Breaking up with someone is like an emotional Brazilian wax. But while a Brazilian heals fast, breakup agony can drag on for months or even years. I recently went through a painful split and decided not to wallow but instead seize control and put together a full recovery plan. Best decision ever.
- I gave myself time to mourn. When going through a breakup, it’s all too tempting to jump right back into dating. While getting back in the saddle is a great thing to do eventually, I realized I was swiping and going on dates to avoid the pain and feelings of rejection from my breakup. Instead, I decided to take the time to sit with my uncomfortable feelings and accept them before moving on. I also needed to mourn the loss of someone I loved, as well as the loss of what I had imagined my life would be like. When I failed to take the time to properly mourn a breakup in the past, those feelings came roaring back a few months down the line and even led to relationship relapse.
- I took control of the situation. Once I moved through the initial mourning stages, I was still in pain and feeling disempowered. I realized I needed to regain control of my heart and my love life in order to move forward. Putting together a plan of action for how I was going to recover and chart a healthier path forward helped me feel like I was back in the driver’s seat of my life. That alone worked wonders.
- I addressed my own issues. When going through a tough breakup, it’s easy to place all of the blame on the other person, but the truth is, it takes two to tango. After my breakup, I took the time to journal and reflect on how I’d sabotaged intimacy in my relationship and why I’d chosen to be with someone emotionally unavailable in the first place. Once I shined a light on my issues, I knew it would be a lot harder for them to sneak up on me in the future.
- I put a pause on dating. After spending some time reflecting, I decided a key component of my breakup recovery plan was going to be a long-term dating hiatus.
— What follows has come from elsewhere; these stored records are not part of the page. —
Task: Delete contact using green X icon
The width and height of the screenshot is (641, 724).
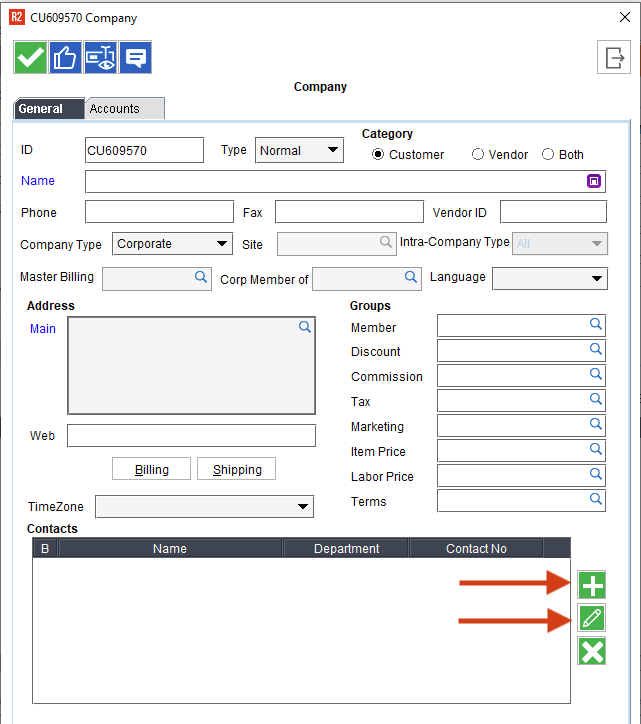Action: [592, 652]
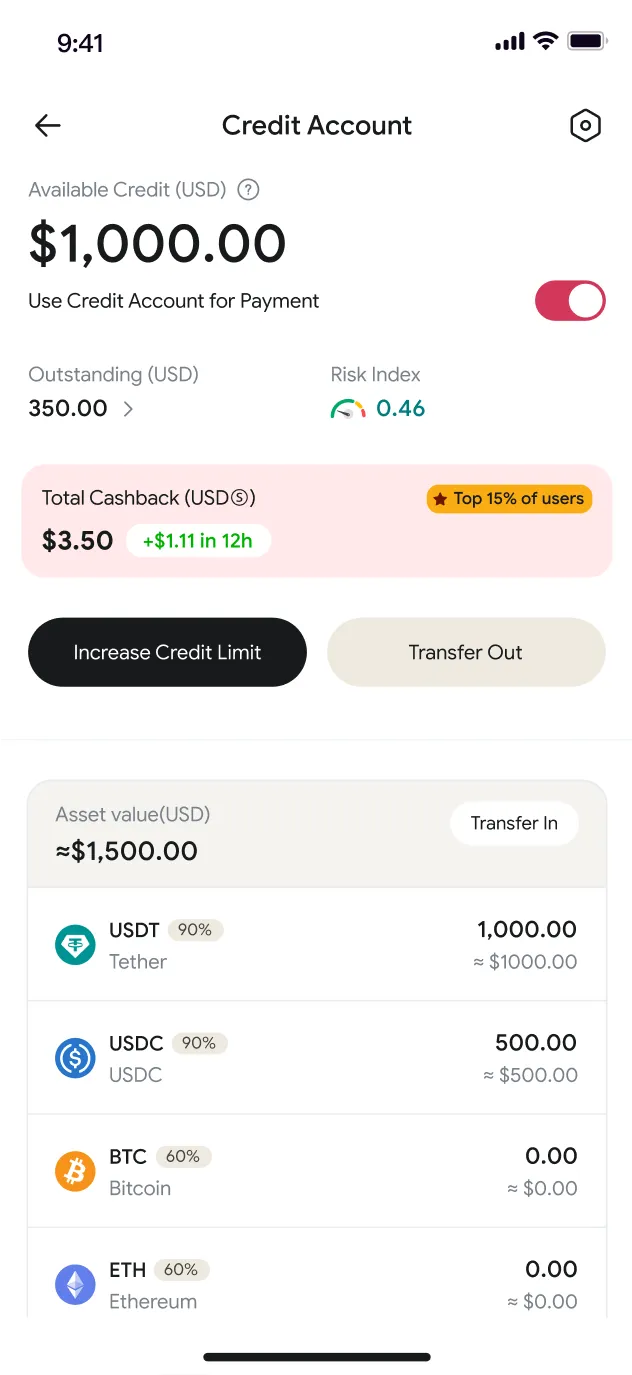This screenshot has height=1375, width=632.
Task: Open settings hexagon icon
Action: tap(585, 125)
Not only was my relationship turbulent and the breakup abnormally traumatic, but I felt I really wanted to take the time to delve into my issues and emotional needs without the distractions of sex and dating.
- I experimented to find what made me feel good. As I was healing and exploring my inner self, I wanted to develop concrete tools to help me recover. With so much of my time and money freed up, I really had the chance to experiment with what made me feel good. I tried therapy, reiki, yoga, and more. While traditional talk therapy wasn’t exactly for me, more alternative options like hypnotherapy, yoga, and crystal bowl meditation had an amazing impact. Getting regular massages also helped me to become more comfortable with physical intimacy and acupuncture is now my favorite way to destress. With all of these powerful tools available to me, exploring healing became an adventure. I truly felt like I was dating myself.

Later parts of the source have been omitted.